PASSAGE SHOWN:

Many Americans, who value our democratic institutions and traditions, who value the rule of law, equality, and tolerance, were outraged at Trump’s and his supporters’ corrupt and violent attempts to cast aside valid election results that clearly elected Biden, breathed a sigh of relief, on January 20, 2021, as Donald Trump became a private citizen once again, while Joe Biden was sworn in as the 46th president of the United States of America.

President Biden got right down to business rescinding some of Trump’s most discriminatory and anti-immigrant executive actions. These include rescinding the following executive orders that banned immigration from the impacted countries:

  • Proclamation 9645: Enhancing Vetting Capabilities and Processes for Detecting Attempted Entry into the United States by Terrorists or Other Public-Safety Threats
    • Countries impacted: Chad, Iran, Libya, North Korea, Somalia, Syria, Venezuela, and Yemen
  • Proclamation 9723: Maintaining Enhanced Vetting Capabilities and Processes for Detecting Attempted Entry Into the United States by Terrorists or Other Public-Safety Threats
    • Countries impacted: Chad, Eritrea, Iran, Kyrgyzstan, Libya, Myanmar, Nigeria, North Korea, Somalia, Sudan, Syria, Tanzania, Venezuela, Yemen.
    • Countries that subsequently qualified to be removed from the list: Chad
  • Proclamation 9983: Improving Enhanced Vetting Capabilities and Processes for Detecting Attempted Entry
    • Countries impacted: Myanmar, Eritrea, Kyrgyzstan, Nigeria, Sudan, and Tanzania

Unfortunately, President Biden did not rescind the COVID-based travel bans against Europe-Schengen Area, United Kingdom, Ireland, Brazil, China, and Iran, since those bans are in place on public health grounds rather than discrimination disguised as security concerns.

ASSIGNMENT 1:
Answer these from the passage on Biden's travel-ban rescissions:
(a) On what date was Joe Biden sworn in as president?
(b) Which country on the Proclamation 9723 list later qualified to be removed from it?
(c) On what grounds are the COVID-based travel bans in place?
ASSIGNMENT 2:
Reproduce the passage on Biden's travel-ban rescissions word for word, from "Many Americans, who" up to and including "States of America.".

SUPPLIED DATA:
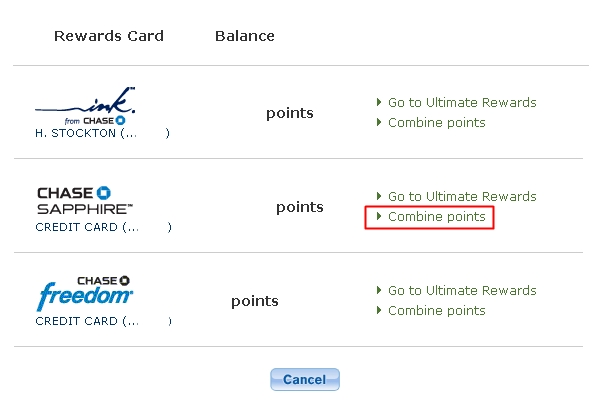
Task: Open Freedom CREDIT CARD account link
Action: click(103, 321)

FINAL ANSWER 1:
(a) January 20, 2021
(b) Chad
(c) Public health grounds

FINAL ANSWER 2:
Many Americans, who value our democratic institutions and traditions, who value the rule of law, equality, and tolerance, were outraged at Trump’s and his supporters’ corrupt and violent attempts to cast aside valid election results that clearly elected Biden, breathed a sigh of relief, on January 20, 2021, as Donald Trump became a private citizen once again, while Joe Biden was sworn in as the 46th president of the United States of America.